Un autre courage, et qui ne lui a rien coûté, est celui avec lequel, dans un temps où le goût de la liberté est si rare et son nom si décrié, M. de Broglie a mis en relief dans son ouvrage, avec une éloquente intrépidité, cette idée, je crois profondément vraie, qu’il n’y a de force pour la religion et pour l’église que dans la liberté, que la protection leur est dangereuse, et finit toujours par leur être funeste. La complaisance servile du parti arien représenté par les deux Eusèbe, la fierté de l’orthodoxie indépendante personnifiée dans saint Athanase, sont l’une flétrie, l’autre glorifiée comme elles méritaient de l’être. C’est pour moi la pensée dominante et comme la morale historique du livre, et j’y ai insisté pour cette raison.

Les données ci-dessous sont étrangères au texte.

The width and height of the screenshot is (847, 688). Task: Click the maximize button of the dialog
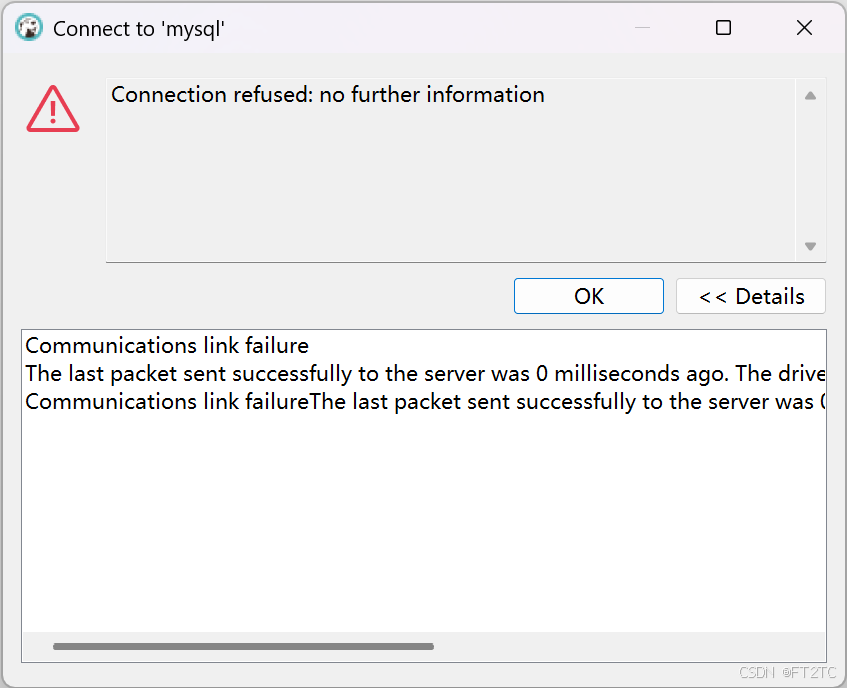coord(723,27)
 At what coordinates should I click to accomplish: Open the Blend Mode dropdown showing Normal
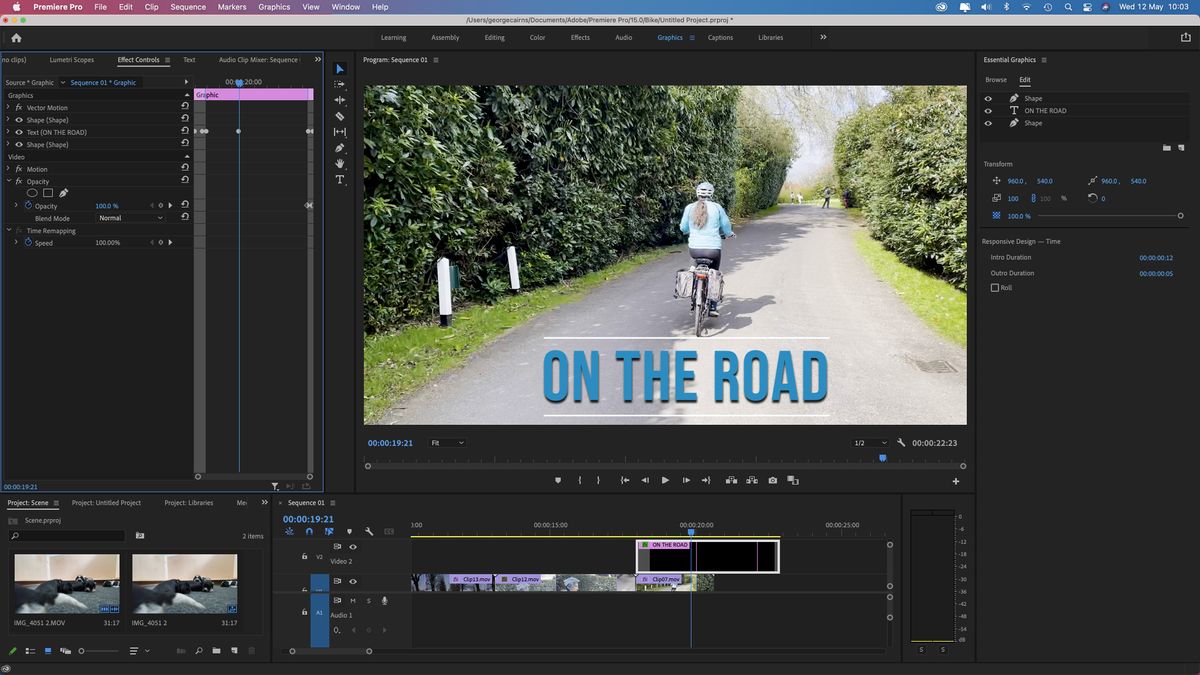[x=130, y=217]
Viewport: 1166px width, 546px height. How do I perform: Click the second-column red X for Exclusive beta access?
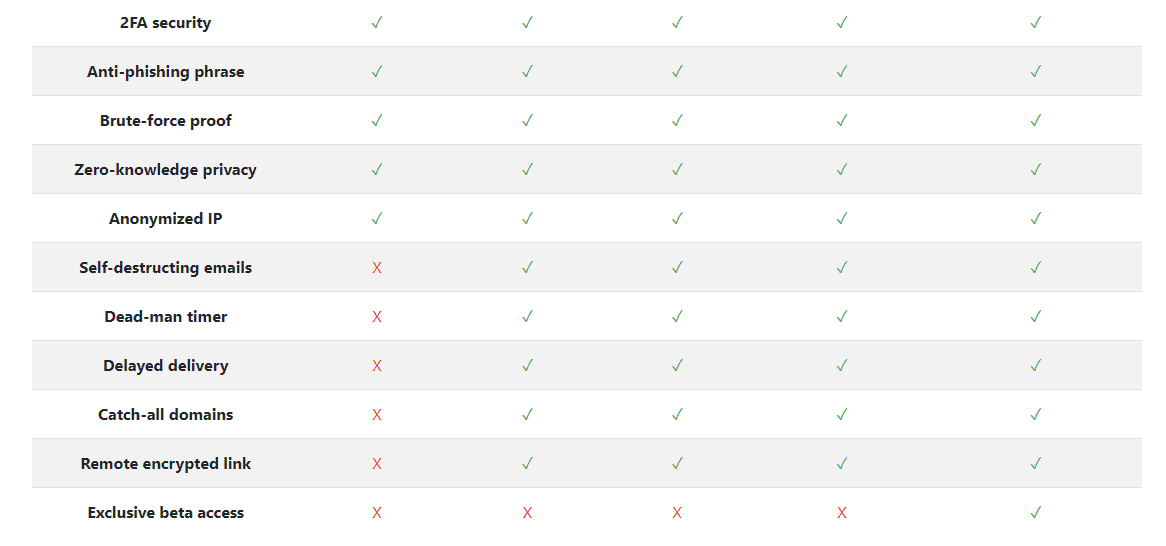(527, 513)
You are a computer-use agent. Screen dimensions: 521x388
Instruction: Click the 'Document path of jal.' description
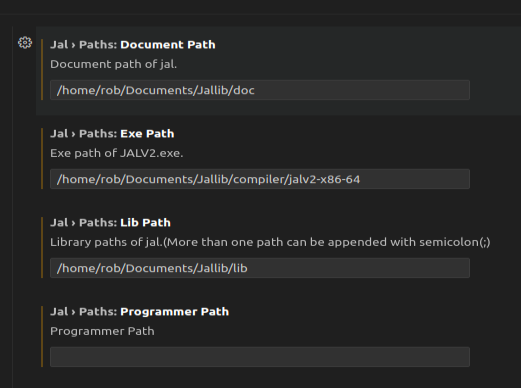pos(113,64)
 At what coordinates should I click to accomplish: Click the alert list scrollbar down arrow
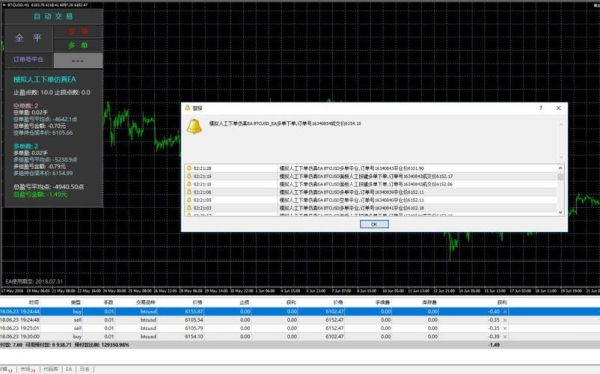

Il ne faut pas croire pourtant que toute l’œuvre de M. de Broglie soit là : cette œuvre n’est pas une thèse, c’est une histoire. Ne pouvant la faire connaître tout entière, je dois au moins avertir qu’on y trouve autre chose encore que ce que j’y ai signalé, que les sentimens de l’auteur ne se montrent pas seulement dans ses sympathies pour les résistances de l’église au despotisme, et que plusieurs chapitres que j’ai omis complètent le caractère religieux et historique du livre. Je ne voudrais pas que les préférences de celui qui rend compte de ce bel ouvrage pussent tromper personne sur la vraie nature de l’ensemble. Quant aux légères critiques que ma sincère admiration pour l’auteur ne m’a pas empêché de lui soumettre, j’y ai d’autant moins de regret que, si quelques-uns de mes éloges ont pu le compromettre aux yeux de certaines personnes, ces critiques l’aideront, je l’espère, à trouver grâce auprès d’elles.


J.-J. AMPERE.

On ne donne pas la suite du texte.